Build-a-Bot: Teaching Conversational AI Using a Transformer-Based Intent
Recognition and Question Answering Architecture
- URL: http://arxiv.org/abs/2212.07542v1
- Date: Wed, 14 Dec 2022 22:57:44 GMT
- Title: Build-a-Bot: Teaching Conversational AI Using a Transformer-Based Intent
Recognition and Question Answering Architecture
- Authors: Kate Pearce, Sharifa Alghowinem, Cynthia Breazeal
- Abstract summary: This paper proposes an interface for students to learn the principles of artificial intelligence by using a natural language pipeline to train a customized model to answer questions based on their own school curriculums.
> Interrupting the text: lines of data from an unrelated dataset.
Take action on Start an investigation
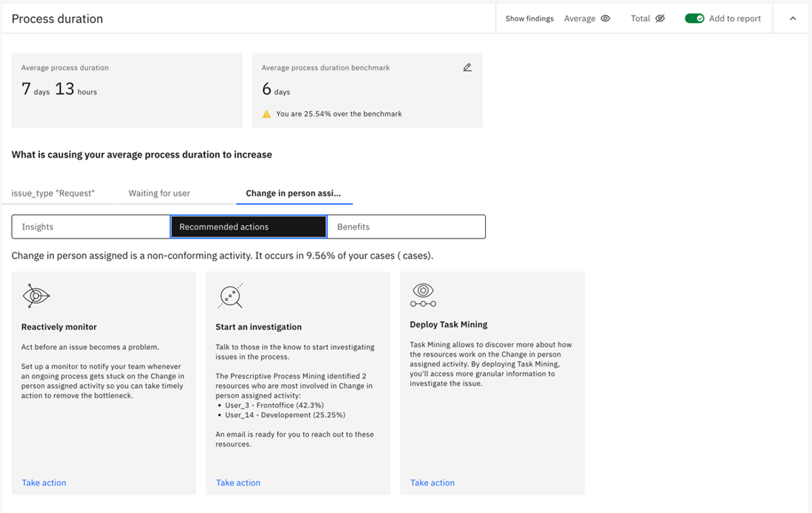 coord(238,483)
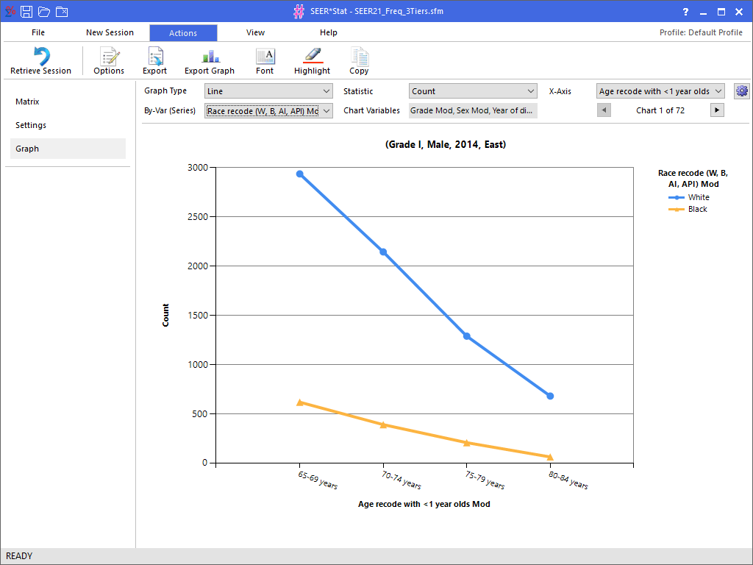The image size is (753, 565).
Task: Expand the By-Var (Series) dropdown
Action: 269,110
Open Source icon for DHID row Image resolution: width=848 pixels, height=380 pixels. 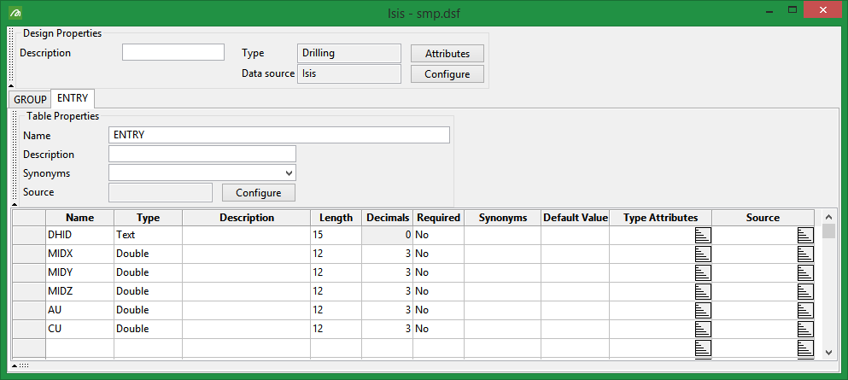tap(805, 235)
The pipeline teaches students data collection, data augmentation, intent recognition, and question answering by having them work through each of these processes while creating their AI agent.
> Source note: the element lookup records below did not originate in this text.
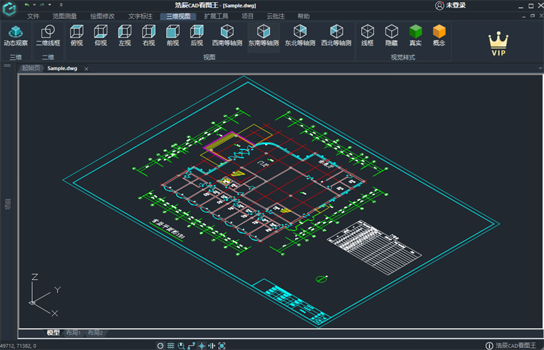This screenshot has height=350, width=544.
Task: Open the VIP crown button
Action: (x=498, y=44)
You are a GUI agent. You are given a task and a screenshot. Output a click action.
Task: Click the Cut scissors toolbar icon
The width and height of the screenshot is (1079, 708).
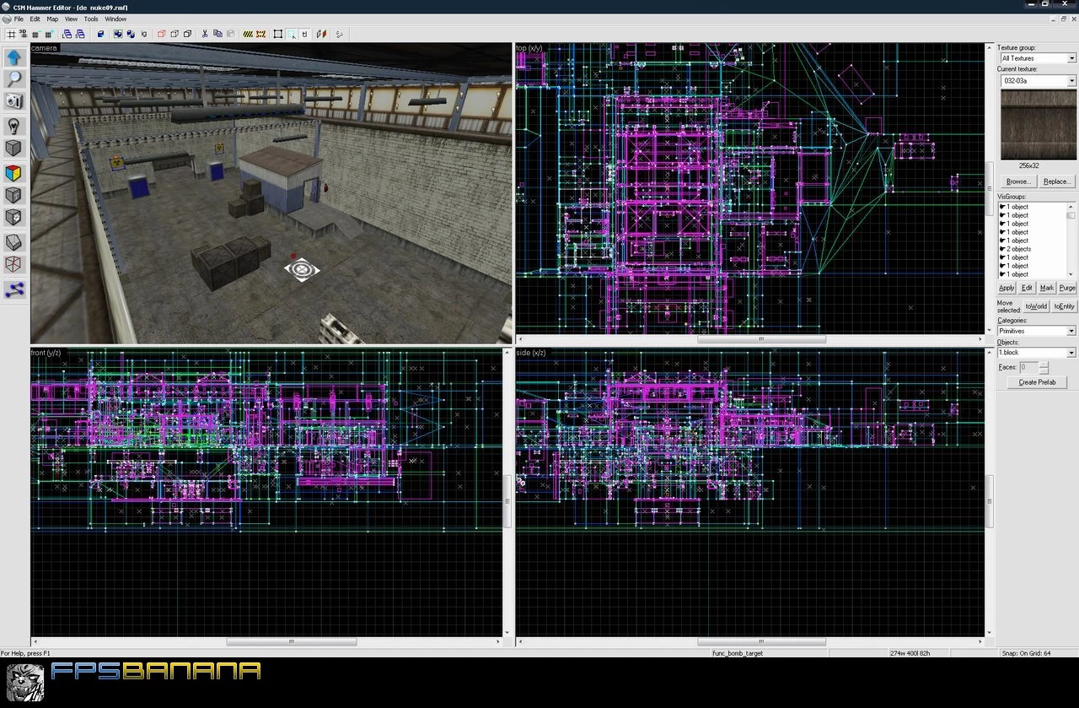click(205, 34)
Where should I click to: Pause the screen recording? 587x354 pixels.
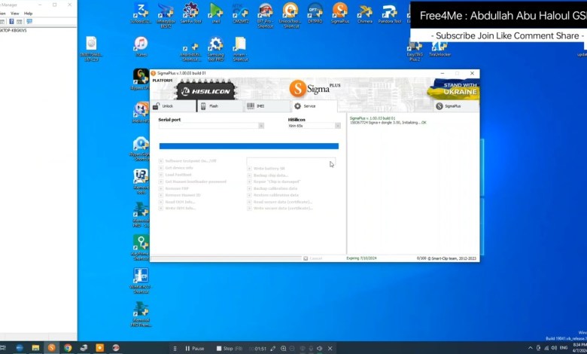[194, 349]
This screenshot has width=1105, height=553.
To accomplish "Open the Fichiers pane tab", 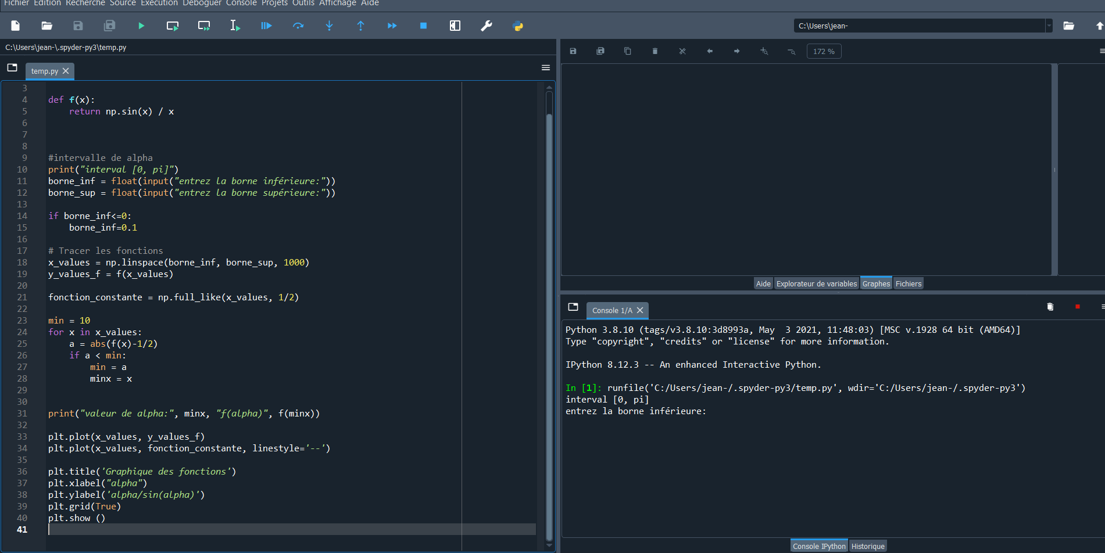I will pyautogui.click(x=908, y=284).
- Score: 15.19996462016215
- License: http://creativecommons.org/licenses/by/4.0/
- Abstract: As artificial intelligence (AI) becomes a prominent part of modern life, AI
literacy is becoming important for all citizens, not just those in technology
careers. Previous research in AI education materials has largely focused on the
introduction of terminology as well as AI use cases and ethics, but few allow
students to learn by creating their own machine learning models. Therefore,
there is a need for enriching AI educational tools with more adaptable and
flexible platforms for interested educators with any level of technical
experience to utilize within their teaching material. As such, we propose the
development of an open-source tool (Build-a-Bot) for students and teachers to
not only create their own transformer-based chatbots based on their own course
material, but also learn the fundamentals of AI through the model creation
process. The primary concern of this paper is the creation of an interface for
students to learn the principles of artificial intelligence by using a natural
language pipeline to train a customized model to answer questions based on
their own school curriculums. The model uses contexts given by their
instructor, such as chapters of a textbook, to answer questions and is deployed
on an interactive chatbot/voice agent. The pipeline teaches students data
collection, data augmentation, intent recognition, and question answering by
having them work through each of these processes while creating their AI agent,
diverging from previous chatbot work where students and teachers use the bots
as black-boxes with no abilities for customization or the bots lack AI
capabilities, with the majority of dialogue scripts being rule-based. In
addition, our tool is designed to make each step of this pipeline intuitive for
students at a middle-school level. Further work primarily lies in providing our
tool to schools and seeking student and teacher evaluations.